→ Work to do:
Render the lines below as a JSON list of strings, with one string per line and blank lines omitted.

→ Exercise inputs:
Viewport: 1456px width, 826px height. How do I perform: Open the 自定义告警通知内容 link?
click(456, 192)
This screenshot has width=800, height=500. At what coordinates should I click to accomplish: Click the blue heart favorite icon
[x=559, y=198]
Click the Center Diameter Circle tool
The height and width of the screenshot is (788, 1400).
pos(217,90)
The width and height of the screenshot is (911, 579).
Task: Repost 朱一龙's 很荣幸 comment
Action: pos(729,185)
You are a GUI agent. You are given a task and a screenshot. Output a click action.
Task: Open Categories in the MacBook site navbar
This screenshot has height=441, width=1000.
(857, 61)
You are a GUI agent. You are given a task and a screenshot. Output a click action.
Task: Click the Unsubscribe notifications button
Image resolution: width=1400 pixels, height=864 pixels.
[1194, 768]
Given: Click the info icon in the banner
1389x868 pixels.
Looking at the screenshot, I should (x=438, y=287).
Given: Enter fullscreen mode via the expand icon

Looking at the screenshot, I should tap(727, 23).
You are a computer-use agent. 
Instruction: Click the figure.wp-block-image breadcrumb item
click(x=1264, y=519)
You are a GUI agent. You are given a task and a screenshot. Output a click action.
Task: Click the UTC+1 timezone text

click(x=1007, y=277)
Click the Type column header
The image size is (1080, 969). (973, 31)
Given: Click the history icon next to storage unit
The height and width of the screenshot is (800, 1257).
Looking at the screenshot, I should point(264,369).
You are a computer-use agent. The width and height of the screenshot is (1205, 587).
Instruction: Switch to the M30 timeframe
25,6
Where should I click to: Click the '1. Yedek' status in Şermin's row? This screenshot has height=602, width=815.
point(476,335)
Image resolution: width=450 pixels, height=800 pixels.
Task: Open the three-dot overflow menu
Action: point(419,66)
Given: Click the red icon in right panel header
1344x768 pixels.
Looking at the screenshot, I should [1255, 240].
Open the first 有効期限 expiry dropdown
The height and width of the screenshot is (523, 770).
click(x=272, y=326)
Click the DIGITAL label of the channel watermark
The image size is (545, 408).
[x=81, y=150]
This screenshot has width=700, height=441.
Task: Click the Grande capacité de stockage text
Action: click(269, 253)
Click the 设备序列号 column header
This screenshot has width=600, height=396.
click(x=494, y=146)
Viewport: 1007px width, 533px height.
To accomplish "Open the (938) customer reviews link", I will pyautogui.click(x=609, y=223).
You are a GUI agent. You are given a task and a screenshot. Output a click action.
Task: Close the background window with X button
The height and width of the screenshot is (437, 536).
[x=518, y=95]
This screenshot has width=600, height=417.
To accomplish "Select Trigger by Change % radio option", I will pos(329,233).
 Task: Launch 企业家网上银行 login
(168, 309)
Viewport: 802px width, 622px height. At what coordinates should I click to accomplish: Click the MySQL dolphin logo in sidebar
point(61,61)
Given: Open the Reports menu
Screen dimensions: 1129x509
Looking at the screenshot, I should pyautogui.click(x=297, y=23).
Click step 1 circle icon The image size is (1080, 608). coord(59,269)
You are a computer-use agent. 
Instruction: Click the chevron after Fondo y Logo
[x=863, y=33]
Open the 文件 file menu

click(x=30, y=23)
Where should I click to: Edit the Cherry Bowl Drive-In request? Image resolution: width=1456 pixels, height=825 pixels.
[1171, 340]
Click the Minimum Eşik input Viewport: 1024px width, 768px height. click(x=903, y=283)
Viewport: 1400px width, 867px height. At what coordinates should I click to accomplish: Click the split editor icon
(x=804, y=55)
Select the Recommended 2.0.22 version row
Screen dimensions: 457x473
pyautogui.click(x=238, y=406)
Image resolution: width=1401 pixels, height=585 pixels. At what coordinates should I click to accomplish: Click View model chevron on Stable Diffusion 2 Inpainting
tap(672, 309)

→ Answer in full:
[
  "Viewport: 1456px width, 826px height. How do I perform: Open the 自定义告警通知内容 link?",
  "click(456, 192)",
  "This screenshot has width=800, height=500. At what coordinates should I click to accomplish: Click the blue heart favorite icon",
  "[x=559, y=198]",
  "Click the Center Diameter Circle tool",
  "The height and width of the screenshot is (788, 1400).",
  "pos(217,90)",
  "The width and height of the screenshot is (911, 579).",
  "Task: Repost 朱一龙's 很荣幸 comment",
  "Action: pos(729,185)",
  "You are a GUI agent. You are given a task and a screenshot. Output a click action.",
  "Task: Open Categories in the MacBook site navbar",
  "This screenshot has height=441, width=1000.",
  "(857, 61)",
  "You are a GUI agent. You are given a task and a screenshot. Output a click action.",
  "Task: Click the Unsubscribe notifications button",
  "Image resolution: width=1400 pixels, height=864 pixels.",
  "[1194, 768]",
  "Given: Click the info icon in the banner",
  "1389x868 pixels.",
  "Looking at the screenshot, I should (x=438, y=287).",
  "Given: Enter fullscreen mode via the expand icon",
  "Looking at the screenshot, I should tap(727, 23).",
  "You are a computer-use agent. ",
  "Instruction: Click the figure.wp-block-image breadcrumb item",
  "click(x=1264, y=519)",
  "You are a GUI agent. You are given a task and a screenshot. Output a click action.",
  "Task: Click the UTC+1 timezone text",
  "click(x=1007, y=277)",
  "Click the Type column header",
  "The image size is (1080, 969). (973, 31)",
  "Given: Click the history icon next to storage unit",
  "The height and width of the screenshot is (800, 1257).",
  "Looking at the screenshot, I should point(264,369).",
  "You are a computer-use agent. The width and height of the screenshot is (1205, 587).",
  "Instruction: Switch to the M30 timeframe",
  "25,6",
  "Where should I click to: Click the '1. Yedek' status in Şermin's row? This screenshot has height=602, width=815.",
  "point(476,335)",
  "Image resolution: width=450 pixels, height=800 pixels.",
  "Task: Open the three-dot overflow menu",
  "Action: point(419,66)",
  "Given: Click the red icon in right panel header",
  "1344x768 pixels.",
  "Looking at the screenshot, I should [1255, 240].",
  "Open the first 有効期限 expiry dropdown",
  "The height and width of the screenshot is (523, 770).",
  "click(x=272, y=326)",
  "Click the DIGITAL label of the channel watermark",
  "The image size is (545, 408).",
  "[x=81, y=150]",
  "This screenshot has width=700, height=441.",
  "Task: Click the Grande capacité de stockage text",
  "Action: click(269, 253)",
  "Click the 设备序列号 column header",
  "This screenshot has width=600, height=396.",
  "click(x=494, y=146)",
  "Viewport: 1007px width, 533px height.",
  "To accomplish \"Open the (938) customer reviews link\", I will pyautogui.click(x=609, y=223).",
  "You are a GUI agent. You are given a task and a screenshot. Output a click action.",
  "Task: Close the background window with X button",
  "The height and width of the screenshot is (437, 536).",
  "[x=518, y=95]",
  "This screenshot has width=600, height=417.",
  "To accomplish \"Select Trigger by Change % radio option\", I will pos(329,233).",
  " Task: Launch 企业家网上银行 login",
  "(168, 309)",
  "Viewport: 802px width, 622px height. At what coordinates should I click to accomplish: Click the MySQL dolphin logo in sidebar",
  "point(61,61)",
  "Given: Open the Reports menu",
  "Screen dimensions: 1129x509",
  "Looking at the screenshot, I should pyautogui.click(x=297, y=23).",
  "Click step 1 circle icon The image size is (1080, 608). coord(59,269)",
  "You are a computer-use agent. ",
  "Instruction: Click the chevron after Fondo y Logo",
  "[x=863, y=33]",
  "Open the 文件 file menu",
  "click(x=30, y=23)",
  "Where should I click to: Edit the Cherry Bowl Drive-In request? Image resolution: width=1456 pixels, height=825 pixels.",
  "[1171, 340]",
  "Click the Minimum Eşik input Viewport: 1024px width, 768px height. click(x=903, y=283)",
  "Viewport: 1400px width, 867px height. At what coordinates should I click to accomplish: Click the split editor icon",
  "(x=804, y=55)",
  "Select the Recommended 2.0.22 version row",
  "Screen dimensions: 457x473",
  "pyautogui.click(x=238, y=406)",
  "Image resolution: width=1401 pixels, height=585 pixels. At what coordinates should I click to accomplish: Click View model chevron on Stable Diffusion 2 Inpainting",
  "tap(672, 309)"
]